The question of how to detect such an unfavorable environment touches upon the important issue of channel estimation in the presence of RIS. If perfect channel state information is available, then a simple way to detect such an unfavorable environment is to run the proposed alternating projection algorithm then to check the resulting interference level. But a more important question is how to estimate the multiuser interference channel coefficients in a wireless propagation environment involving RISs. Due to the large number of elements at the RIS, the length of pilots required can be significant. This is a challenging and important area for future investigation.
JSAC: A more general question on the RIS and your approach - what do you see as a main challenge towards wide adoption of RIS, especially in standardization?
The first challenge is the better modelling of the RIS. We need to understand the device physics of the meta-surfaces and the electromagnetic interaction between the RIS and the propagation environment. The model adopted in this paper is rather simplistic. A better model must come from prototyping, performing measurements, and comparing the measurements with solving the full wave equation around each RIS element. A second challenge is how to perform channel estimation in an RIS-assisted system. In many applications (e.g., in this work), the number of RIS elements needs to be very large (hundreds or even thousands) in order to achieve good performance. But this makes channel estimation a rather difficult task given the limited pilot overhead. A third challenge is computational: The optimal reconfiguration of the RIS is a high-dimensional optimization problem, which needs to be re-solved in every channel coherence interval.

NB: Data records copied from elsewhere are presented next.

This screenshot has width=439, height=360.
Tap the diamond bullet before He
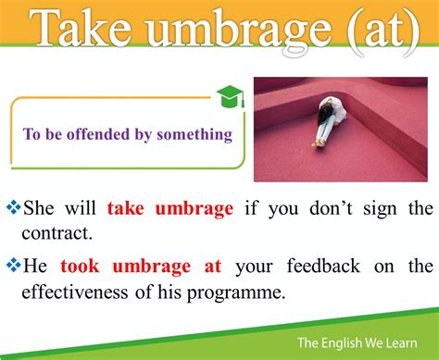(13, 267)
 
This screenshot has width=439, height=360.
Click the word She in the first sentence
(39, 207)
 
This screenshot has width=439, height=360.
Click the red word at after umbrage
(212, 267)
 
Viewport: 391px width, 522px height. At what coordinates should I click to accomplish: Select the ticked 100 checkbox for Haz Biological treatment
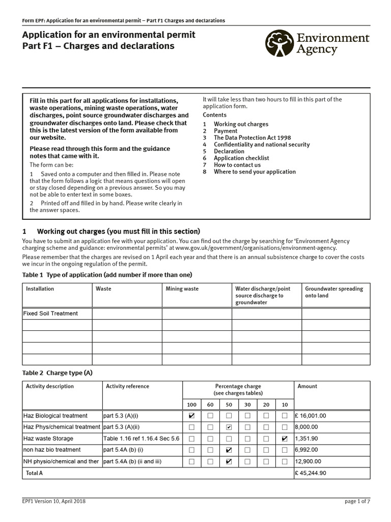[191, 416]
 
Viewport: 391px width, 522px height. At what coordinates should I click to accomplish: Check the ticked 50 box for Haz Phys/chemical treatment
[229, 427]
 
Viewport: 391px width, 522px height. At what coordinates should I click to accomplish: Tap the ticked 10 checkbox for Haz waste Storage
[284, 438]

One possible solution to the challenges mentioned above is to use modern machine learning techniques. For example, we have shown in a previous work ‘’Learning to reflect and to beamform for intelligent reflecting surface with implicit channel estimation’’ [IEEE JSAC 39(7), July 2021] that it is possible to use a graph neural network to directly optimize the RIS based on the received pilots without explicit modelling of the channel. This is a promising direction for future work.
From a standardization perspective, the main issue is to define the control protocol between the access-point and the RIS controller, which are connected via wired or wireless communications links. Further, in a cellular network, an RIS optimized for one cell can also affect the propagation environment of the adjacent cells. Therefore, coordination between the base stations (BSs) and the RIS controllers is important. Moreover, practical application scenarios can involve multiple RISs deployed by different operators, possibly from different vendors. The design of the protocols between these multiple BSs and possibly multiple RIS controllers is a relevant problem from a standardization perspective.